Lussier and Achua, and McArthur present two distinct positions regarding implementing changes, although these positions have a lot in common. McArthur (2019) adheres to the concept that there is a lack of understanding of the ever-changing nature of the market in the modern business world. Although this perception is somewhat outdated, it presents several valuable insights. Firstly, McArthur advises embracing the changes as they are the features of the competitive environment. Secondly, the author says that to stay on foot in the waves of the ocean of changes, one should pay attention to patterns of changes that eventually become predictable.
Another interesting observation is that to discover the pattern one should trace where the organization’s money is mostly spent or lost. Such an attitude allows changing the patterns of doing business and staying fit in the current business realities. Finally, McArthur emphasizes that employees should understand the market value of their skills and knowledge. They also state that the company should evaluate its price in terms of demand for the goods or services it sells (McArthur). No less important, in the author’s opinion, the business leaders should stay in touch with the outside world by scrolling through the latest news in the industry and on the market.
Lussier and Achua present a more comprehensive and systematic perception of how and why the organizational changes should be implemented. Firstly, the scholars admit the importance of the leadership role in implementing the changes (Lussier and Achua 413). They warn of the dangers of learning anxiety that could increase the resistance among employees and encourage the leaders to use the survival anxiety as an argument for implementing changes. Lussier and Achua name the fundamental stages for implementing change. According to Kurt Lewin’s theory of planned change these are ‘unfreeze,’ ‘change,’ and ‘refreeze’ steps.
Most interestingly, Lussier and Achua compiled a list of the probable reasons why the employees may resist change. These reasons are the threat to self-interest, the urgency of the change due to fear of the unknown and lack of information, perceived low likelihood of success, lack of understanding of the need and urgency of the change, lack of trust in leadership, a threat to existing organization’s values, and fear of being manipulated by management.

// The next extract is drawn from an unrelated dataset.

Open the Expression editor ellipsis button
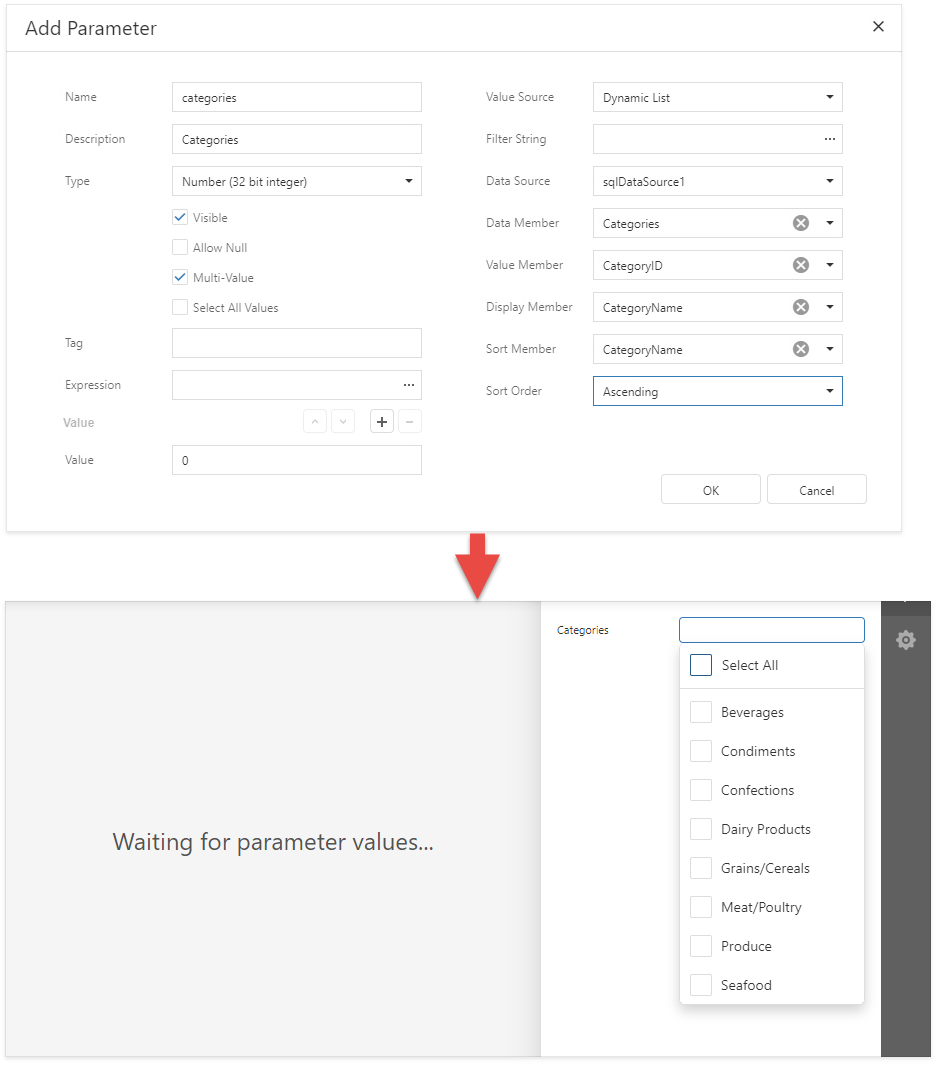The width and height of the screenshot is (938, 1065). point(408,385)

Thus, the two perspectives on implementing changes in organizations were discussed. The author of the first article focuses on the outside business environment and how it affects the organizations’ workflows. They suggest the urgency of staying competitive and thus constantly reframing what should be reframed in doing business. The authors of the second article present a classic approach to implementing changes based on Kurt Lewin’s theory of planned change.
Lussier, Robert N., and Christopher F. Achua. Leadership: Theory, Application, & Skill Development. Cengage Learning, 2015.
McArthur, Heather, V. “How to Approach Change Like a Skill, Rather Than an Event.” Forbes, Web.